▸ **ACTIVITY**
Transcribe the records word for word, beginning with the first line and ending with the line that contains "Task: Click the share"; include nothing else.

▸ **RECORDS**
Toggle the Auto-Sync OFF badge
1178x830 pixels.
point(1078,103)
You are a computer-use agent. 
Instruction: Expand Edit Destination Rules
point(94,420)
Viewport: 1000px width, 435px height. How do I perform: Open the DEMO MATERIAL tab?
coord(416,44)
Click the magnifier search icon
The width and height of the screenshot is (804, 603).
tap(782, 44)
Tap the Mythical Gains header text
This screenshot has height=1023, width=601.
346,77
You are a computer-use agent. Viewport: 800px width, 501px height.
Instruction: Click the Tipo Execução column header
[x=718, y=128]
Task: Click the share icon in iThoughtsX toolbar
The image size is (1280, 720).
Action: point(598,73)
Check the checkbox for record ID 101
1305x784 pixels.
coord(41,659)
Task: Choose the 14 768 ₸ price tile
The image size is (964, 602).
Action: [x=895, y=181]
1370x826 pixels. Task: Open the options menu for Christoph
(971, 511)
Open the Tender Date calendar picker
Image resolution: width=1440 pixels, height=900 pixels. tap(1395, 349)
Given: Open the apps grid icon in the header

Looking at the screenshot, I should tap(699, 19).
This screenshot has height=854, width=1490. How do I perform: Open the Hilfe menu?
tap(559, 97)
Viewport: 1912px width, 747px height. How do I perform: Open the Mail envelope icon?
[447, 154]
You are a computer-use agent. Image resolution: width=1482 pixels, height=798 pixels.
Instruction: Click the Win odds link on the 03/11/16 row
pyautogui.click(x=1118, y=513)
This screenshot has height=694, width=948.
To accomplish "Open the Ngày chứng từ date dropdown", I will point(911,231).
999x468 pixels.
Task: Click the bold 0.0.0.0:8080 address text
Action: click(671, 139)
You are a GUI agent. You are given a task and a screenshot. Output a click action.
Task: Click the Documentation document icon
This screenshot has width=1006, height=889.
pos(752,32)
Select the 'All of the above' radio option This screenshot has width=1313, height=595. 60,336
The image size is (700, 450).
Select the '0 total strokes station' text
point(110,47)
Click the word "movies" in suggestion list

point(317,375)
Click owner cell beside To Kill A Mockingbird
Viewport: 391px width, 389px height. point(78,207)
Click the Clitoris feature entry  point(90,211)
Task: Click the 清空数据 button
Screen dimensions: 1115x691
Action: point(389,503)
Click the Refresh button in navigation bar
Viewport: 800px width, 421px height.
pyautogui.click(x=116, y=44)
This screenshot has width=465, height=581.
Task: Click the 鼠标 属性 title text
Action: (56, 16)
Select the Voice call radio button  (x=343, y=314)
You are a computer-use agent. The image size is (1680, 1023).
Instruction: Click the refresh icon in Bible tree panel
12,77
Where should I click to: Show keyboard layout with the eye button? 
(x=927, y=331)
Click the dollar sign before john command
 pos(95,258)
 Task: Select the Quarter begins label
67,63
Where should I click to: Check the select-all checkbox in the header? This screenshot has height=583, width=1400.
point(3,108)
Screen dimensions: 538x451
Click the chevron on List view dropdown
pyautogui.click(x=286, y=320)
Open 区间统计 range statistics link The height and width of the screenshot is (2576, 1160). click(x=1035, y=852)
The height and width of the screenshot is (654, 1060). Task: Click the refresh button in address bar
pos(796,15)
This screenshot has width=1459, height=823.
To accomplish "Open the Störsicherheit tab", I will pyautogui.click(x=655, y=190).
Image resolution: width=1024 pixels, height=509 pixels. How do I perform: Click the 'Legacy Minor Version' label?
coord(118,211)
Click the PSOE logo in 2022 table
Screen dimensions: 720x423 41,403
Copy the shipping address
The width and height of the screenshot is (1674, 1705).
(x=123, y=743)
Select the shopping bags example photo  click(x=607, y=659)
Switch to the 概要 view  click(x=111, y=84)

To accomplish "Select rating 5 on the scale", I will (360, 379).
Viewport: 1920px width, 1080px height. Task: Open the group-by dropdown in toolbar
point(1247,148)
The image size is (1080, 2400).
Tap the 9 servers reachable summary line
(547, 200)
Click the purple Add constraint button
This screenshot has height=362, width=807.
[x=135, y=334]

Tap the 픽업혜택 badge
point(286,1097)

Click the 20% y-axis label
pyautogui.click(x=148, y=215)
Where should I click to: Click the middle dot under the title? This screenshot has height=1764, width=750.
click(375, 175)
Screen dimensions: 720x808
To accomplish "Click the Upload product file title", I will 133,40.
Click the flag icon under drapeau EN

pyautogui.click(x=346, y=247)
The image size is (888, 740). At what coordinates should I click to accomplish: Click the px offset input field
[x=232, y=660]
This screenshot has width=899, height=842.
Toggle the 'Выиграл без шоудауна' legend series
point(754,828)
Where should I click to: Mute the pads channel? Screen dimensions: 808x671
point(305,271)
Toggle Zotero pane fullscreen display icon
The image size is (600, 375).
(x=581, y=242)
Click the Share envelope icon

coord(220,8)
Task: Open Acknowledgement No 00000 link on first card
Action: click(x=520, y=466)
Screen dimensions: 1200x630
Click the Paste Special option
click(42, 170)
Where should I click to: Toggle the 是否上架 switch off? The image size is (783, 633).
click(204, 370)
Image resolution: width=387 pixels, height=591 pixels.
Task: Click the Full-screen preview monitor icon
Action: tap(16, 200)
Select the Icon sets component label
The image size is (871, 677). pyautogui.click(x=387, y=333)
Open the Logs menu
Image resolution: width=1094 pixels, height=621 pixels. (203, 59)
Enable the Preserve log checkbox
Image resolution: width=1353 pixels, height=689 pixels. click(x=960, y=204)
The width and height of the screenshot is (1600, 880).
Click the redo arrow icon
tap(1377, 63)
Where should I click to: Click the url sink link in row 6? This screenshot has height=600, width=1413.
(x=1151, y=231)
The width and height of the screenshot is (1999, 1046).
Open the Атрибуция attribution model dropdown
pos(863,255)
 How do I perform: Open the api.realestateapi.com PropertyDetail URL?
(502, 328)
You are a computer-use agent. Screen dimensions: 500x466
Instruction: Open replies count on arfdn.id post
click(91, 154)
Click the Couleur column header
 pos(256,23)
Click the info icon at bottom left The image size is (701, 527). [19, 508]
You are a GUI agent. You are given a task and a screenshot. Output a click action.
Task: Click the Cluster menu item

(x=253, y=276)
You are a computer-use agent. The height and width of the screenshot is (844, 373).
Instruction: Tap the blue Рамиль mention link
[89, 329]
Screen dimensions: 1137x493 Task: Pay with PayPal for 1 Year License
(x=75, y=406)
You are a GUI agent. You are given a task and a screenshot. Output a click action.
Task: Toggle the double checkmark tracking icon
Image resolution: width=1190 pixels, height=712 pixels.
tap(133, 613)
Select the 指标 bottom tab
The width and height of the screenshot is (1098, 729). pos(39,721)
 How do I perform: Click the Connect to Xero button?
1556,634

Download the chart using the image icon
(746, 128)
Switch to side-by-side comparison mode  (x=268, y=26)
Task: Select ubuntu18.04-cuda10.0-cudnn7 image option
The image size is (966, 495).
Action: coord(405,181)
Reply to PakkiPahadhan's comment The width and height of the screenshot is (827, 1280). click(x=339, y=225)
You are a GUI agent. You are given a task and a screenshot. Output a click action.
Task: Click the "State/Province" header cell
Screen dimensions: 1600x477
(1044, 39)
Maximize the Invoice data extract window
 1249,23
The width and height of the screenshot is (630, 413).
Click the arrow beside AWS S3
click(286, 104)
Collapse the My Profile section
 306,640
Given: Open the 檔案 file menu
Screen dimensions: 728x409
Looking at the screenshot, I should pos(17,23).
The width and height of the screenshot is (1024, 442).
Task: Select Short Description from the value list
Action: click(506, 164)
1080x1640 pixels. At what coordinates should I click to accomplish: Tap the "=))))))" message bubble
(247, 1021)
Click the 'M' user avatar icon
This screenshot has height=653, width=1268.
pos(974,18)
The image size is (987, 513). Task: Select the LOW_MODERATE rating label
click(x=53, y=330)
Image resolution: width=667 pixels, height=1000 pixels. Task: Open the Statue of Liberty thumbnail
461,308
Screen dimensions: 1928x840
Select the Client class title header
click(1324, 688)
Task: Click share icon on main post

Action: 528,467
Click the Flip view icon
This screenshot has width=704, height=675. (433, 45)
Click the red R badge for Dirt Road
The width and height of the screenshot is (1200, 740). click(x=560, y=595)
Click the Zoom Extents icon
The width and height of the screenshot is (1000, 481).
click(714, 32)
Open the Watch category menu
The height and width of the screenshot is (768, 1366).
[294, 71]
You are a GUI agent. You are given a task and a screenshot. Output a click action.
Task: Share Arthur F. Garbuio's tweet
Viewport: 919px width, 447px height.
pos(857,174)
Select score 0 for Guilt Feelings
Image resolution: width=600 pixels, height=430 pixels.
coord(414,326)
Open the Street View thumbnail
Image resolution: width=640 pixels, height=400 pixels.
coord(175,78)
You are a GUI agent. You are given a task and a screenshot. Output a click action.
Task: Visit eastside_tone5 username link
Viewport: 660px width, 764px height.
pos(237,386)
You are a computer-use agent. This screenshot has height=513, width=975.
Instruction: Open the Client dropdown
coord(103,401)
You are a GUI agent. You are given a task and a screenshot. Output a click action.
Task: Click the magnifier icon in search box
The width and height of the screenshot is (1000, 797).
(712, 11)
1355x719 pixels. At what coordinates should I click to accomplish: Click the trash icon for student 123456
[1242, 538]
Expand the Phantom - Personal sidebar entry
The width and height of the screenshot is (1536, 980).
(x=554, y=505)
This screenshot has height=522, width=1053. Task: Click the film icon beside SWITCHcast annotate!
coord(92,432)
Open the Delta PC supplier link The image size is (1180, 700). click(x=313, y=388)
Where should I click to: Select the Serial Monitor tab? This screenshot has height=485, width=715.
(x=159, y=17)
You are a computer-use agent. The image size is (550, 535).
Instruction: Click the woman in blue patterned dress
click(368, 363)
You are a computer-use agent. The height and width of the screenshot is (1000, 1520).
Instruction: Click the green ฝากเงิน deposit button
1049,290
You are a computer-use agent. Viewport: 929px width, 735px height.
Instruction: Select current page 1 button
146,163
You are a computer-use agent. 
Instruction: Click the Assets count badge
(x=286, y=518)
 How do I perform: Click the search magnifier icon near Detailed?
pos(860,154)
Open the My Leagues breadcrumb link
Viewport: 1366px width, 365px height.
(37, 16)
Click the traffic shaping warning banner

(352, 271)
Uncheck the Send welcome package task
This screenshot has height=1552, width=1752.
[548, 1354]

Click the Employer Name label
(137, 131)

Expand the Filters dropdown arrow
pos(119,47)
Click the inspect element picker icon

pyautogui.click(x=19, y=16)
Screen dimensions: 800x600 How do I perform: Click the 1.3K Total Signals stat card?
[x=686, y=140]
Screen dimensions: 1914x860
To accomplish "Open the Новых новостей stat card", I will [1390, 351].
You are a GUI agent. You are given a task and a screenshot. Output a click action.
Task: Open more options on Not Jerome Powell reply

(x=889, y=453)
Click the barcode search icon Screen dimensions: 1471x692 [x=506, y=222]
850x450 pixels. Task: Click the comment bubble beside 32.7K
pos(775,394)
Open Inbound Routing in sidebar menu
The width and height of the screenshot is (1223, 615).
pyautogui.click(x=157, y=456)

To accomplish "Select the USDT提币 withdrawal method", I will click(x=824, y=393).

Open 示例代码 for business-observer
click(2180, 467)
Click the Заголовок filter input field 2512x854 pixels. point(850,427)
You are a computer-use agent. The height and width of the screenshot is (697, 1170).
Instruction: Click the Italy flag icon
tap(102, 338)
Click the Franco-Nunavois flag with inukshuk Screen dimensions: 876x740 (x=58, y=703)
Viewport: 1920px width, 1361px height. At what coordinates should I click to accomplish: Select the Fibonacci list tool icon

▸ **WRITTEN SOLUTION**
Toggle the Auto-Sync OFF badge
1178x830 pixels.
point(1078,103)
You are a computer-use agent. 
Instruction: Expand Edit Destination Rules
point(94,420)
Viewport: 1000px width, 435px height. How do I perform: Open the DEMO MATERIAL tab?
coord(416,44)
Click the magnifier search icon
The width and height of the screenshot is (804, 603).
tap(782, 44)
Tap the Mythical Gains header text
This screenshot has height=1023, width=601.
346,77
You are a computer-use agent. Viewport: 800px width, 501px height.
Instruction: Click the Tipo Execução column header
[x=718, y=128]
Task: Click the share icon in iThoughtsX toolbar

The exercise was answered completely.